Filmes sobre a violência policial brasileira e o horror da guerra vencem o É Tudo Verdade 2018. “Auto de Resistência”, de Natasha Neri e Lula Carvalho ganhou a Competição Brasileira de longas-metragens enquanto “O Distante Latido dos Cães”, de Simon Lereng Wilmont, foi o eleito na Competição Internacional de longas.
Ambos debruçam-se sobre mazelas contemporâneas, porém com largo lastro histórico. No Brasil, “Auto de Resistência” mostra como um expediente jurídico serve à impunidade de policiais que praticam execuções sumárias no Rio de Janeiro. As imagens são de impacto e, numa delas, vemos de relance a vereadora Marielle Franco, executada há mais de mês por assassinos ainda desconhecidos.
Em “O Distante Latido dos Cães” temos imagens de uma família na zona de guerra entre Ucrânia e Rússia. A “normalização” dos conflitos, com bombas caindo de tempos em tempos, fuga para abrigos, etc., é vista pelos olhos de dois meninos, Oleg e Yarin, que vivem em Donesk, na Ucrânia. Não há discursos, culpabilizações ou análises. Apenas registro de um cotidiano atroz, que às vezes pode ser visto apenas como um jogo por olhares infantis.
“Roubar Rodin”, de Cristóbal Valenzuela, venceu a Competição Latino-americana de longas. “Nome de Batismo – Alice”, de Tila Chitunda, e “Ressonâncias”, de Nicolas Khoury, são os curtas vencedores nas categorias brasileira e internacional, respectivamente. “Ex-Pagé”, de Luiz Bolognesi, ganhou o prêmio da crítica, organizado pela Associação Brasileira de Críticos de Cinema (Abraccine).

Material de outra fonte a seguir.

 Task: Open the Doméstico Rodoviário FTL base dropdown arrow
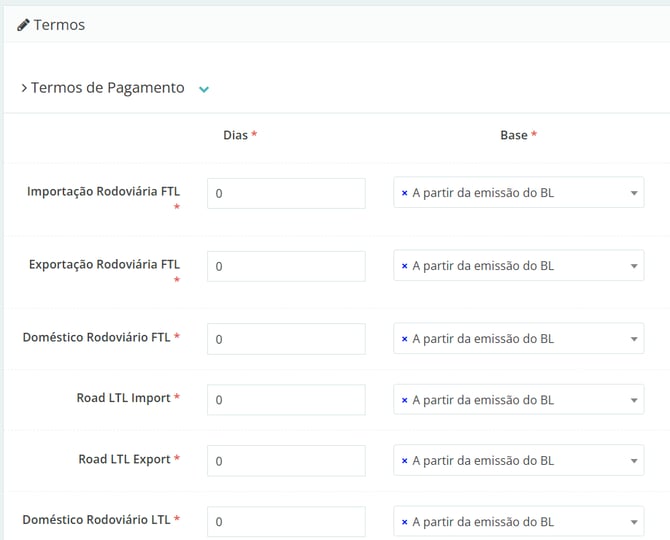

Para os críticos, o melhor curta nacional foi “Inconfissões”, de Ana Galizia.
“Ex-Pagé” é espantoso – ótimo que tenha sido distinguido pela crítica. Mostra o caso de Perpera, pagé do povo Paiter Suruí até ser “destituído” pela chegada de uma igreja evangélica à aldeia. Tendo sua função considerada “coisa do diabo” pelo pastor, foi relegado ao cargo de porteiro do templo.

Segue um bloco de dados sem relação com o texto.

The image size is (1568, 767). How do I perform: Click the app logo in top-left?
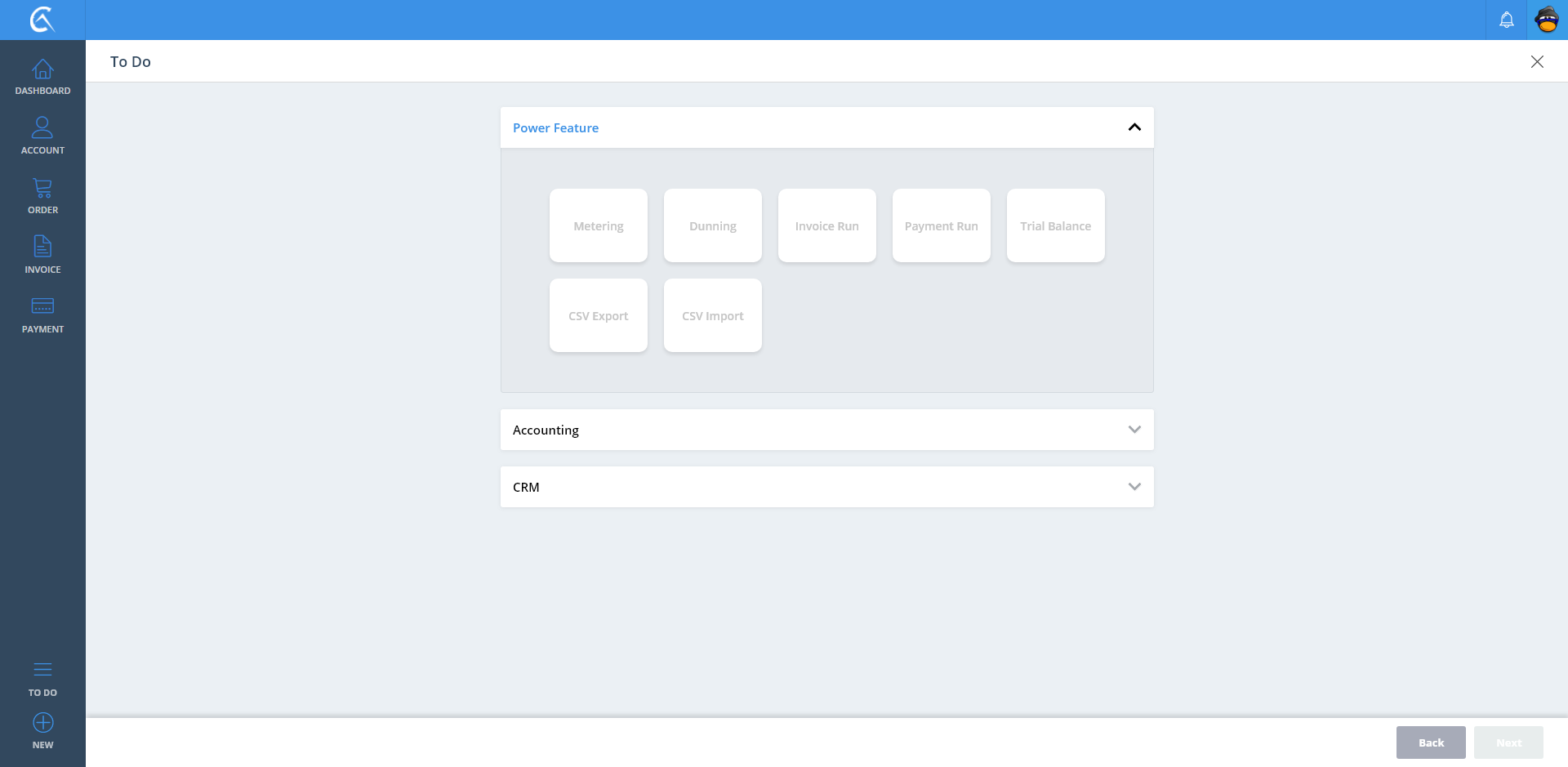[42, 20]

Tudo muda quando uma mulher da aldeia é picada por uma cobra e fica entre a vida e a morte. O ex-pagé, ainda que temporariamente, readquire importância social – sua “eficácia simbólica”, para evocar um artigo célebre de Lévi-Strauss sobre o xamanismo. Um filme de resistência, como definiu seu diretor.